### DATA TO PROCESS
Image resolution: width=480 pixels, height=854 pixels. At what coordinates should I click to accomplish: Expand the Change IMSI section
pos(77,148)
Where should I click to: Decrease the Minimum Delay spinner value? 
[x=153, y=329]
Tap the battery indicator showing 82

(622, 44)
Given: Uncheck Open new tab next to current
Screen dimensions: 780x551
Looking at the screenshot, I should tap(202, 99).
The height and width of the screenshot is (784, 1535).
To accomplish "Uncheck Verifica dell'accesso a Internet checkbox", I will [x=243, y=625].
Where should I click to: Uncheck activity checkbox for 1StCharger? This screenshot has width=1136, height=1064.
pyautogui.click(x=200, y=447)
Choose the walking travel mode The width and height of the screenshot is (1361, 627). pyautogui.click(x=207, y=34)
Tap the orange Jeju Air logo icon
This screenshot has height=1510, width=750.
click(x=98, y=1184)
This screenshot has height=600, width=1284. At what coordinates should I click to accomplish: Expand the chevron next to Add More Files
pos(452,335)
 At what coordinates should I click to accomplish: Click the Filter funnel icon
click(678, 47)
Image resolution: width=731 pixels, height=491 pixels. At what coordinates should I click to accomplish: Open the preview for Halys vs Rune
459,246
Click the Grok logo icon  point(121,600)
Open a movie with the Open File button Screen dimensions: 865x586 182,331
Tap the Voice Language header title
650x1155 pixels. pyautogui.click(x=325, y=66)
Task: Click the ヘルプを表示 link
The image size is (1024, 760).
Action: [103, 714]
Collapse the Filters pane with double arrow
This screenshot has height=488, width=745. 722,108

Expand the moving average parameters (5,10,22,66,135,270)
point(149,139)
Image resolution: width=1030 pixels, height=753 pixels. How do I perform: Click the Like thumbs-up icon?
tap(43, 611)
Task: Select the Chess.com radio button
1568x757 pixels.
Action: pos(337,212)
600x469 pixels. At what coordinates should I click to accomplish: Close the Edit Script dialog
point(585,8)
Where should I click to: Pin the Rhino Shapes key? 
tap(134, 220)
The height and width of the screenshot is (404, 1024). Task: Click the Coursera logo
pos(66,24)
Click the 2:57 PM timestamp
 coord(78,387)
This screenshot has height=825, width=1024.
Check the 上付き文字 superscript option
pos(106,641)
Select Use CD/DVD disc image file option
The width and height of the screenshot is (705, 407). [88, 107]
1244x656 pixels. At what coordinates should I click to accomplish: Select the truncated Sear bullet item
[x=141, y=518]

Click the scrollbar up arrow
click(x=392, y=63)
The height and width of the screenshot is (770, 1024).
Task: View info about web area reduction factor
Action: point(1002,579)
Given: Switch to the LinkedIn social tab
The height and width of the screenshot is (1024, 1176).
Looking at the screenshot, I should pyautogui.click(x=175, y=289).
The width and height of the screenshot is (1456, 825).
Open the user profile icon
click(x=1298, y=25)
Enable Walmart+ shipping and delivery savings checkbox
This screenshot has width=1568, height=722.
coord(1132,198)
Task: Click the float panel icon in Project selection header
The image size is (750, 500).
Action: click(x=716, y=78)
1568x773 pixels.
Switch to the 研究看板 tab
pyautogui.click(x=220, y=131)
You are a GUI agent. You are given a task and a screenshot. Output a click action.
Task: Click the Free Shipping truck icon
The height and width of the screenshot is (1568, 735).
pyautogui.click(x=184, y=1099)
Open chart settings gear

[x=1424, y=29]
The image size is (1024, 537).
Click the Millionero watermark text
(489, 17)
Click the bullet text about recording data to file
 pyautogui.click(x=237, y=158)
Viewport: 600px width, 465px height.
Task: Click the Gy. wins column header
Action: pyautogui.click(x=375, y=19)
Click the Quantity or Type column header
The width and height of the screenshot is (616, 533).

### DIRECTIONS FOR THIS TASK
Take each line above that contains "button" and copy it out.

### WRITTEN ANSWER
Open a movie with the Open File button Screen dimensions: 865x586 182,331
Task: Select the Chess.com radio button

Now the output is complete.